Abcdin (AW-Beh-CEH-Deen) is a Chilean homewares chain. It was founded in 1950 as a subsidiary of Copec. Today, it is owned by Yaconí-Santa Cruz.

==History==

===Early years (1950-1995)===
During the 1950s to promote the use of natural gas Empresas Copec began to sell products that needed natural gas such as stoves and heaters. In 1966 formal retail sales at ABC began under the name Abastible ("supplier"). The company sold Línea Blanca ("white line") products and appliances.

In 1976, the private holding company Abastecedora de Combustibles Comercial Limitada ("Commercial Fuel Supplier Limited") created as the household products and homewares retail division and was subsequently renamed ABC. In from 1982 to 1989 ABC operation began an independent venture under the name ABC Comercial Ltda. ("ABC Commercial Ltd."); In 1989 the Tarjeta ABC credit card is launched to help customers finance purchases. The stores were also rebranded Supertiendas ABC ("ABC superstores") a moniker that would last until 1996.

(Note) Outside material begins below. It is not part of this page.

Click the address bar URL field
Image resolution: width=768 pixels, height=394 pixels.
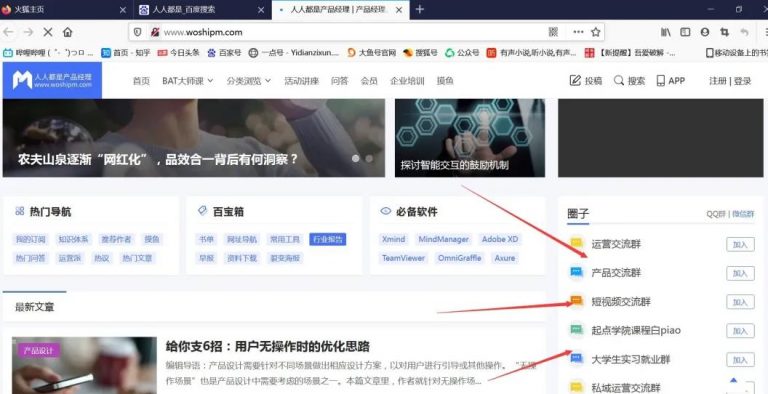click(x=353, y=32)
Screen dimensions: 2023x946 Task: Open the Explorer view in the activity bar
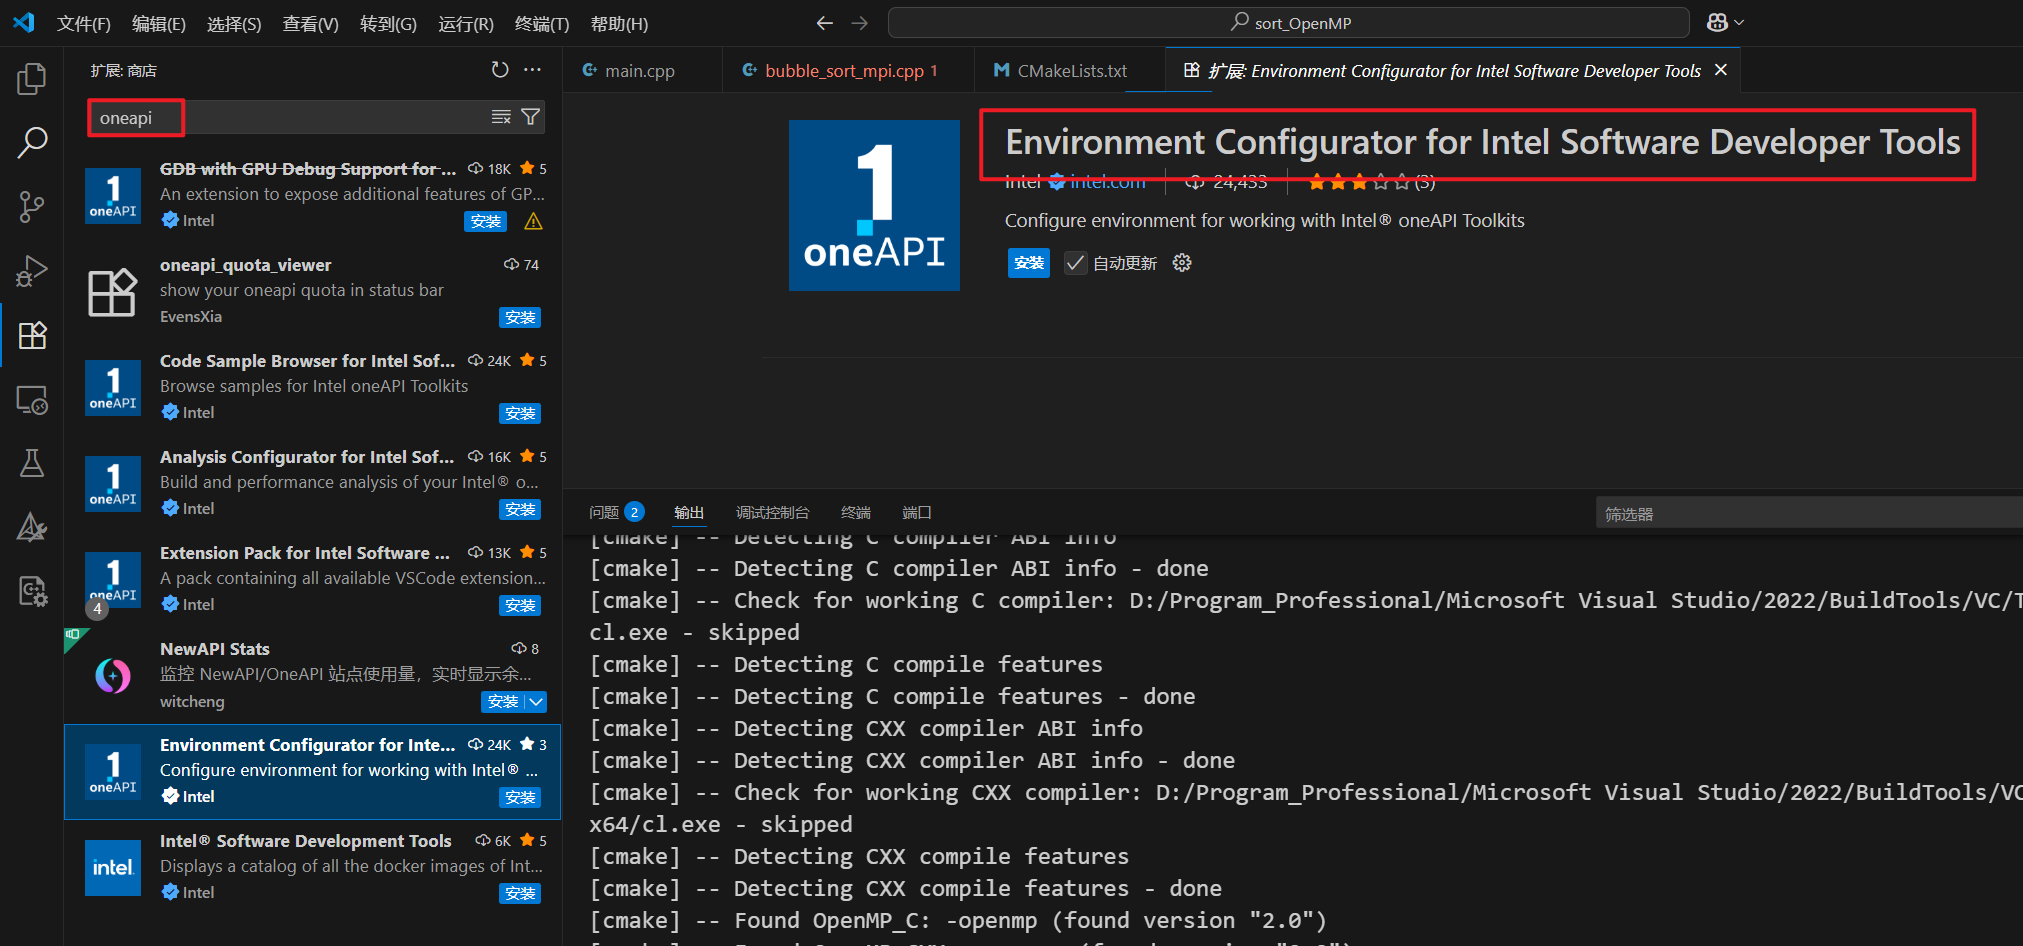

===Expansion (1996-present)===

In 1996, the supertiendas was dropped from the name in favor of simply ABC again along with a new slogan Sabemos Más ("We know more")

That same year the company lost its first place for sales in the home goods sector due to the acquisition by part of Equs' DIN stores division that sold appliances, "white line", electronics, and furniture.

In 2005, Empresas Copec sold Grupo Yaconi-Santa Cruz, the owner for Din stores to ABC Comercial Ltda. including retail and credit divisions.

In 2006, after merging their finance divisions with Din the company's corporate slogan was changed to «El abc de la tecnología» "The abc of technology" a tagline maintained until the official merger of the retail division.

in 2008, both brands were merged into "abcdín" and the slogan was changed to «Sólo por ti» ("Just for you") with Stefan Kramer leading the first ad campaign.

In 2009, Abcdin changed its slogan back to the original Supertiendas ABC catchphrase «El abc de la Economía», but later change it again to «La felicidad cuesta menos».